Quelques défauts, bien sûr – des raccourcis inévitables, des interrogations soudaines (« Le style West Coast existe-t-il ? », et qu’est-ce que le « mainstream progressiste » ?), la rareté des « petits maîtres », l’absence de bibliographie (certes, par les temps qui courent, un mal assez contagieux) et, last but not least, le fait que je ne l’ai pas moi-même écrit –, mais nettement moins que de surprises.

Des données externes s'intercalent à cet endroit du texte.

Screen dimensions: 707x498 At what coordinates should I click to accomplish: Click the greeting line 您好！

De la « préhistoire du jazz » aux « temps post-modernes », Florin fait en effet œuvre de tact et de nuances – c’est cette fois une qualité qui se perd, notamment au Sud de la Loire où l’on publiait récemment un ouvrage consacré au Free Jazz qui attache au domaine Mingus, Dolphy…, et même Akosh S. ou Colin Stetson, mais pas Joe McPhee, par exemple : le chapitre que Florin intitule « Au-dessus des chapelles » aurait pu apprendre à l’auteur (et à son Reste d'éditeur) qu’aller voir au-delà des codes n’est pas forcément « jouer free ».

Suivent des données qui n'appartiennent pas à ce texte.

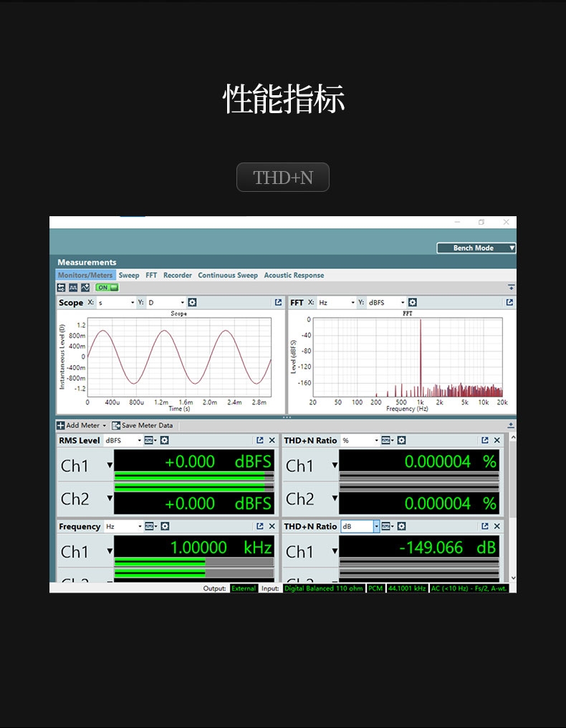Open the Frequency meter settings gear
This screenshot has width=566, height=728.
tap(165, 526)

Fort de citations choisies (de musiciens, comme de critiques), se permettant quelques focus d’intérêt (Dizzy Gillespie, Anthony Braxton, Joe Henderson…), Florin suit une chronologie irréfutable qu’il illustre avec un à-propos désarmant. C’est que son intérêt pour le genre profite d’un désintérêt pour l’anecdote ou le kitsch – ici, pas de cargaison de pin-up sirotant du jus de Monk ou de Blakey (quelques-unes, quand même) à la Jazz Covers – et, surtout, s’avère bien plus « contemporain » – à peine à la moitié du livre, et c’est déjà Ornette Coleman.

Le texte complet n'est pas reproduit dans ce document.